The Validating Benefits of Rapamycin for Reproductive Aging Treatment (VIBRANT) study, which is now seeking to recruit up to 1,000 women, will look at whether low doses of rapamycin can delay ovarian aging and prolong fertility. It’s the start of what Dr. Suh hopes will be a new approach in geroscience. “Because the ovary undergoes aging so much more rapidly, using the same mechanisms that we see in other organs, we should really use the ovary as a first test system for antiaging drugs.”

Not So Fast

Though well-controlled clinical trials such as VIBRANT are just getting started, tantalizing preclinical results have already spawned a rush to promote and commercialize various interventions. Indeed, the hype has grown so thick around antiaging treatments that it’s become hard to publish data that complicates the story. Emmanuelle Passegué, PhD, Alumni Professor of Genetics and Development and director of the Columbia Stem Cell Initiative, was undeterred.

Emmanuelle Passegué

Dr. Passegué and her colleagues had tested the effects of a battery of different treatments on hematopoetic stem cells in aged mice. These cells give rise to all other blood cells and produce crucial regulators of aging. They found that none of the recently popularized interventions, including calorie restriction, exercise, and transfusion of plasma from younger animals, managed to rejuvenate the blood stem cells. “There is no universal strategy for rejuvenation, and what works in certain cells and organs doesn’t necessarily work in different systems,” says Dr.
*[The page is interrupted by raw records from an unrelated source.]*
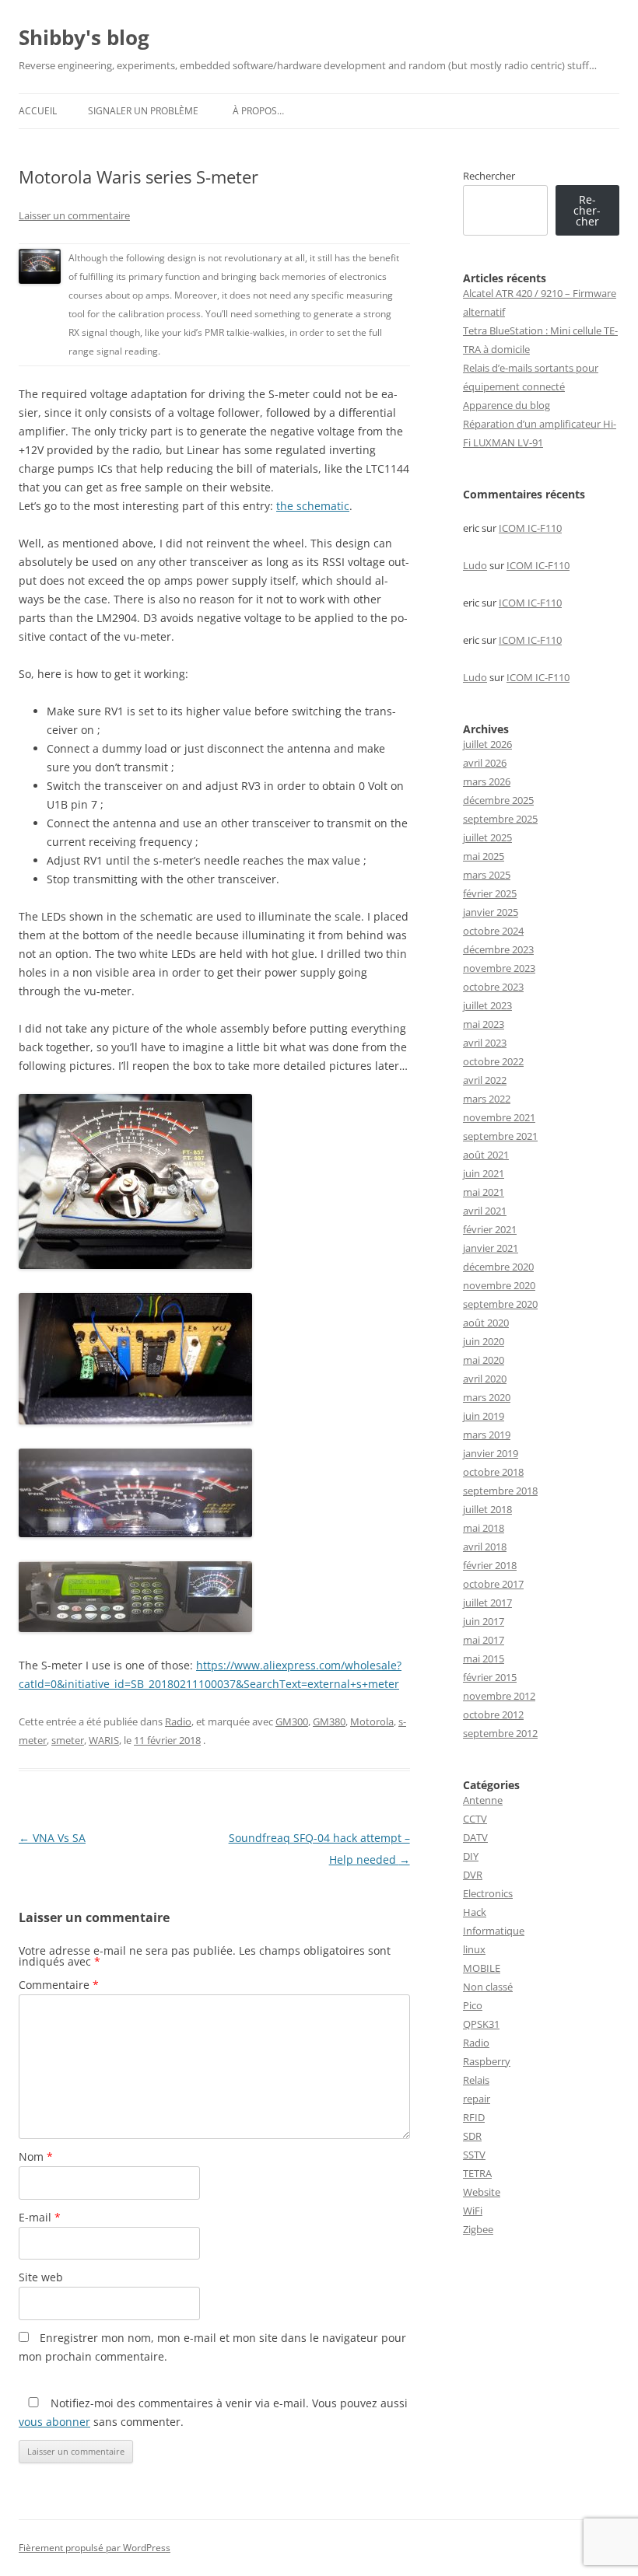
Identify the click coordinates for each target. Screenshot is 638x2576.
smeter (67, 1740)
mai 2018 (483, 1528)
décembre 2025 (498, 800)
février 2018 (490, 1565)
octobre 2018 (493, 1472)
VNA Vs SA (52, 1837)
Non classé (488, 1987)
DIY (470, 1856)
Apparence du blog (506, 405)
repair (476, 2099)
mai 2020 (483, 1360)
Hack (474, 1912)
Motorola (372, 1721)
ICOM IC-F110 (530, 528)
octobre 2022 (493, 1061)
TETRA (477, 2173)
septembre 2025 (500, 819)
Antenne (483, 1800)
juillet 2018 (487, 1509)
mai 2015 (483, 1658)
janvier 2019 (490, 1453)
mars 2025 (486, 875)
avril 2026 (485, 763)
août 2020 (486, 1323)
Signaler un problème (143, 110)
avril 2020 (485, 1379)
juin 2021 (483, 1173)
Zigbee (478, 2229)
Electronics (488, 1893)
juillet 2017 (487, 1603)
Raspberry (486, 2061)
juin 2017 (483, 1621)
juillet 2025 (487, 837)
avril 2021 (485, 1211)
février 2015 (490, 1677)
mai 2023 (483, 1024)
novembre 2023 (499, 968)
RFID (474, 2117)
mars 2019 (486, 1435)
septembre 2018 (500, 1491)
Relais (476, 2080)
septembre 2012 (500, 1733)
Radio (178, 1721)
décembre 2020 (498, 1267)
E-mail (40, 2217)
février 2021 (490, 1229)
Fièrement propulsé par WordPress (94, 2547)
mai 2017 (483, 1640)
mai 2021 (483, 1192)
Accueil (38, 110)
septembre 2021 (500, 1136)
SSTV (474, 2155)
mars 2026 (486, 781)
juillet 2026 (487, 744)
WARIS (104, 1740)
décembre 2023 (498, 949)
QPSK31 (481, 2024)
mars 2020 (486, 1397)
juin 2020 (483, 1341)
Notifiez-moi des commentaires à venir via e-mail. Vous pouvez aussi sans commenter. (213, 2412)
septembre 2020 (500, 1304)
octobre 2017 (493, 1584)
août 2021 (486, 1155)
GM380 (329, 1721)
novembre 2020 (499, 1285)
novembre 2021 (499, 1117)
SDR (472, 2136)
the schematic (312, 505)
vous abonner (54, 2421)
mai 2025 (483, 856)
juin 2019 (483, 1416)
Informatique (493, 1931)
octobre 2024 (493, 931)
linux (474, 1949)
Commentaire (59, 1984)
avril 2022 (485, 1080)
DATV (475, 1837)
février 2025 (490, 893)
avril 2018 (485, 1547)
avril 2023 (485, 1043)
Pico (472, 2005)
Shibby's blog (84, 37)
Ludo (475, 565)
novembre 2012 (499, 1696)
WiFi (472, 2211)
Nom (36, 2156)
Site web (41, 2277)
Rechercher (489, 176)
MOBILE (481, 1968)
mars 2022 (486, 1099)
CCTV (475, 1819)
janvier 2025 (490, 912)
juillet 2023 (487, 1005)
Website (481, 2192)
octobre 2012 (493, 1714)
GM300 (291, 1721)
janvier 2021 (490, 1248)
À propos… (258, 110)
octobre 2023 (493, 987)
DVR (472, 1875)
Passegué, whose findings were eventually published in the Journal of Experimental Medicine in 2021. The paper, she notes, “was a hard sale.”

Nonetheless, the work pointed toward a more nuanced and interesting understanding of how blood ages. “It’s not just the seed, it’s the soil—including changes in the bone marrow microenvironment, which are affecting stem cell activity and circulating factors,” says Dr. Passegué. In recent work, she has found that the marrow niche in aging mice degrades and becomes more pro-inflammatory, which inhibits the blood stem cells’ ability to regenerate. After finding that this inflammatory transition is closely linked to glucose metabolism, Dr. Passegué’s team tried another intervention to rejuvenate aged blood stem cells: 24 hours of fasting followed by 24 hours of refeeding. “We found that fasting by itself doesn’t help,” she says. “What really helps is refeeding, because it resets the metabolism of the stem cells.”
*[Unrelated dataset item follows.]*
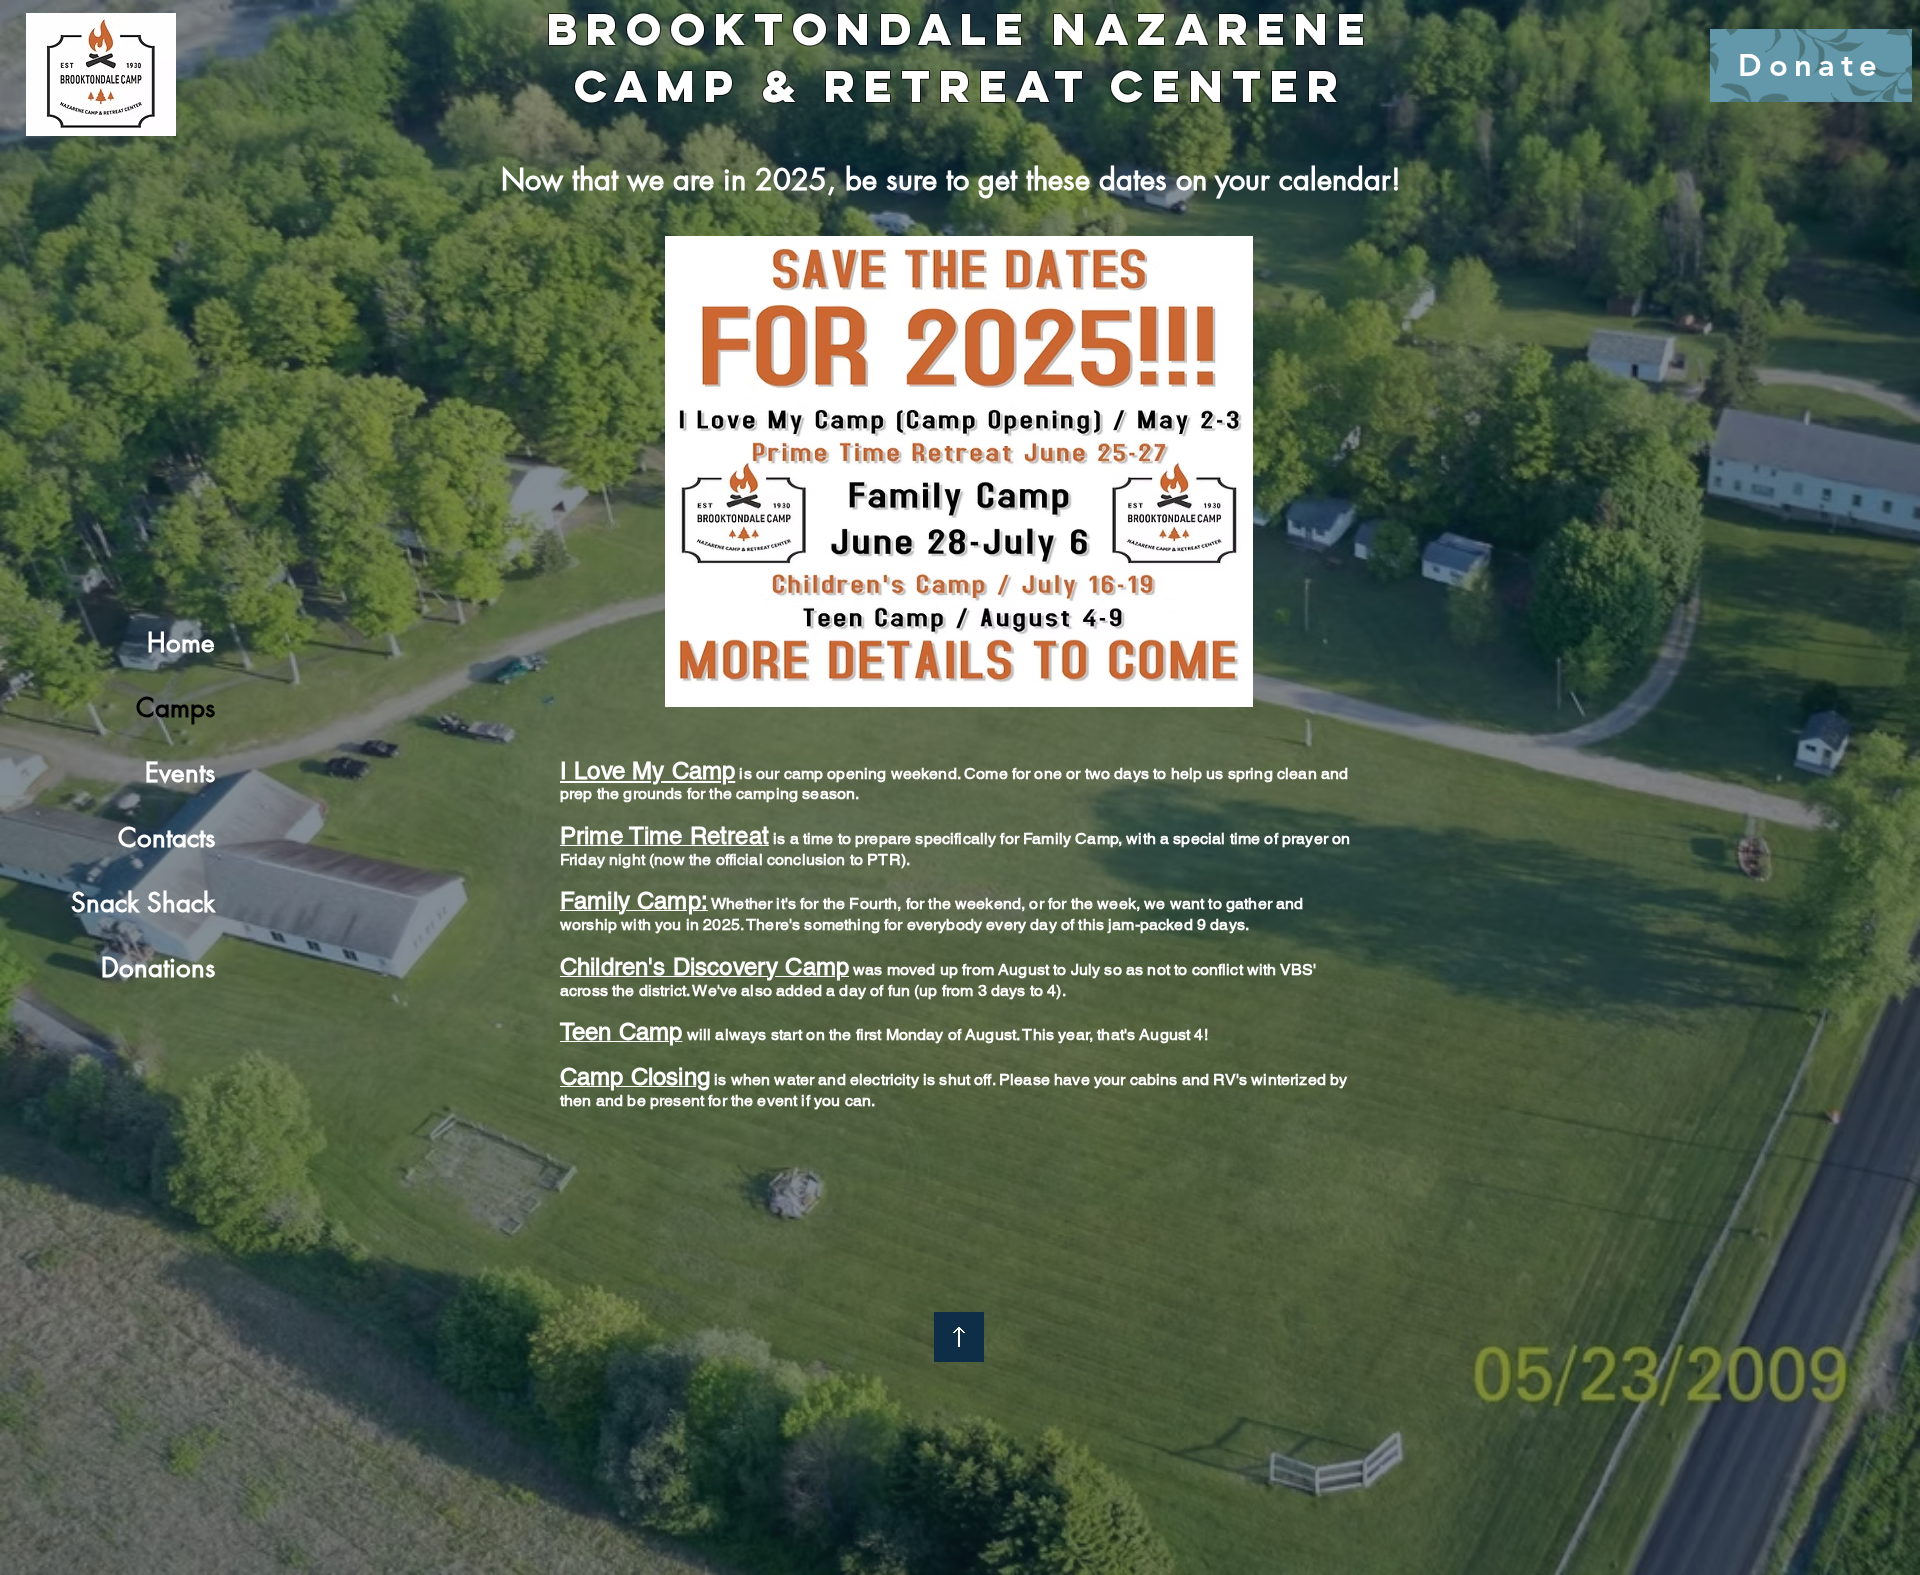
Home (181, 643)
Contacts (166, 838)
Those results are now converging with another line of work in her lab, looking at emergency myelopoiesis, the process by which bone marrow myeloid cells are produced. While hematopoietic stem cells normally give rise to a balanced assortment of blood cell types, the system can also adapt to boost regeneration of specific cells over others. That adaptation commonly happens during infections and in response to various drugs, but dysregulation of the process can also contribute to the pro-inflammatory bone marrow environment seen in aging. In the summer of 2024, Dr. Passegué received a $7.7 million grant from the National Heart, Lung, and Blood Institute to explore those connections.

Aging affects all tissues in the body and “it is essential that we start understanding all these connections between the stem cells, their differentiated progenies, and their environment in the different organs of the body,” says Dr. Passegué. It is one of the key areas of research for the laboratories of the Columbia Stem Cell Initiative that Dr. Passegué directs that aims at improving the resilience and regeneration of many aging tissues and developing new rejuvenation interventions for healthy aging.

Across the spectrum of aging research, scientists in the field agree that understanding the process is crucial for modern medicine. “Aging is the driver of almost all chronic diseases,” says Dr. Suh. “If we understand the basic biology of aging, we’ll be able to target all chronic diseases simultaneously.”